■ **Aim of the task**: Beneath this instruction is a block of data; output from it exactly the lines that run from the one containing "Task: Open the help question mark icon" through the one containing "Given: Open three-dot", inclusive.

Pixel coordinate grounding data
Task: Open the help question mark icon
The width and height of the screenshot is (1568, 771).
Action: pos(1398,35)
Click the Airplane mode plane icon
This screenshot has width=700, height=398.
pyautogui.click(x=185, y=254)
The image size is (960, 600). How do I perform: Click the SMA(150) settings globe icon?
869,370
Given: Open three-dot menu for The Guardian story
* * *
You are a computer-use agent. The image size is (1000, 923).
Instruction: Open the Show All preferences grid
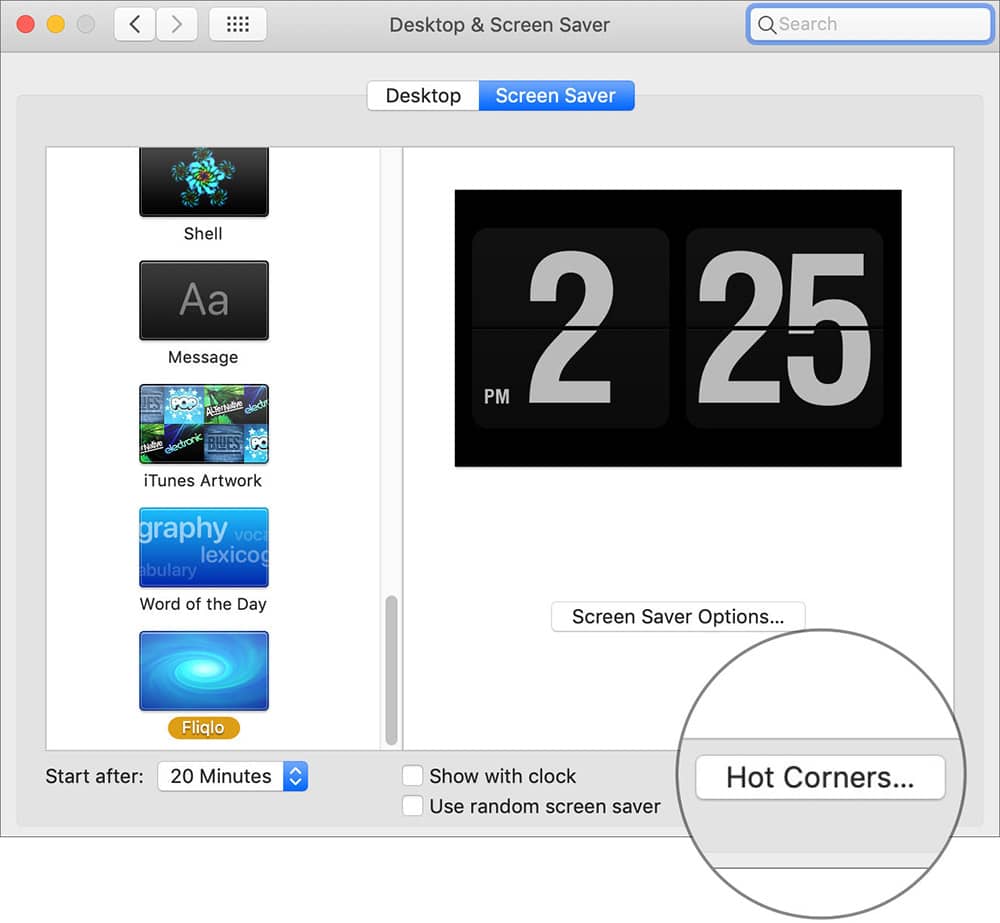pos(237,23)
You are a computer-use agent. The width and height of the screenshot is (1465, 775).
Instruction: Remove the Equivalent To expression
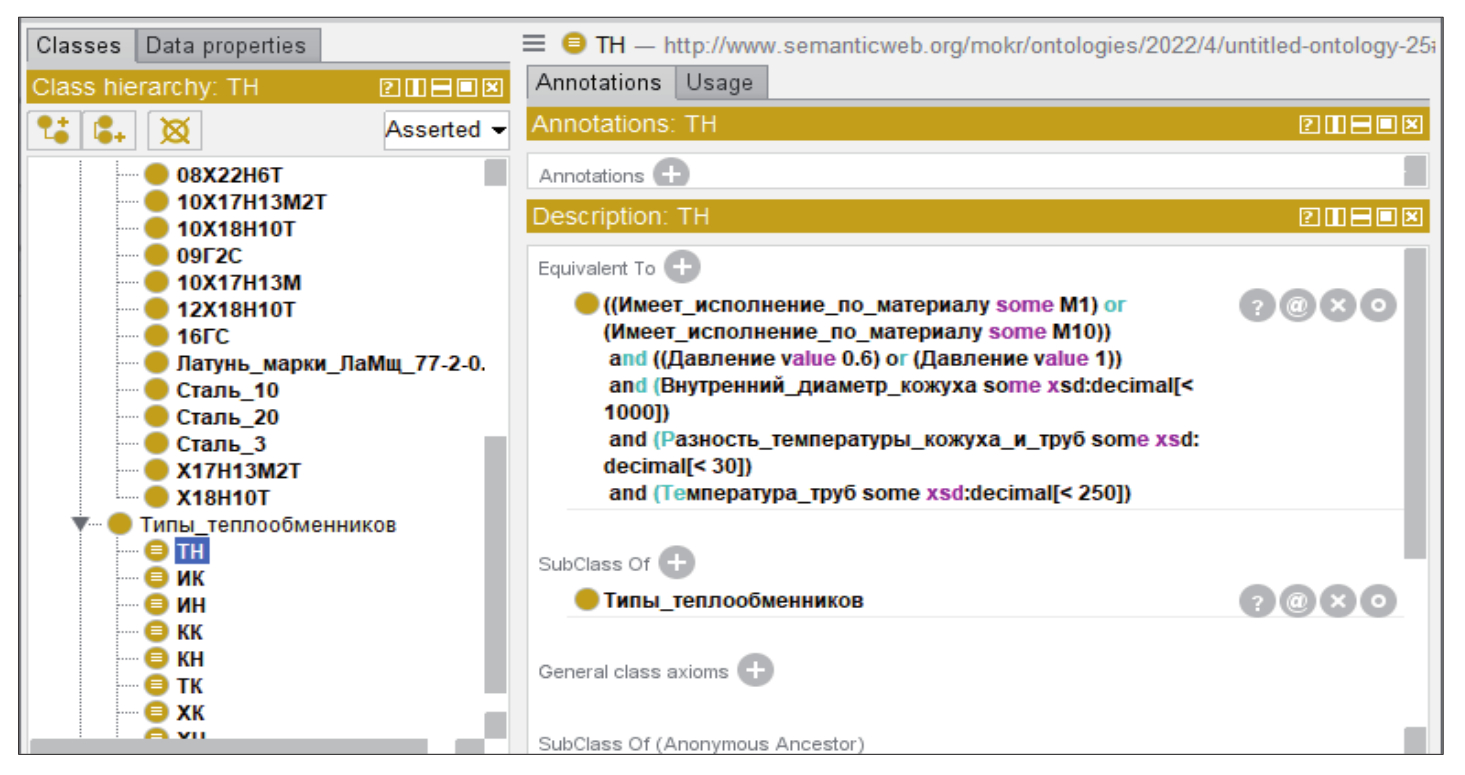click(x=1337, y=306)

■ **Exercise output**:
Task: Open the help question mark icon
The width and height of the screenshot is (1568, 771).
Action: pos(1398,35)
Click the Airplane mode plane icon
This screenshot has width=700, height=398.
pyautogui.click(x=185, y=254)
The image size is (960, 600). How do I perform: Click the SMA(150) settings globe icon?
869,370
Given: Open three-dot menu for The Guardian story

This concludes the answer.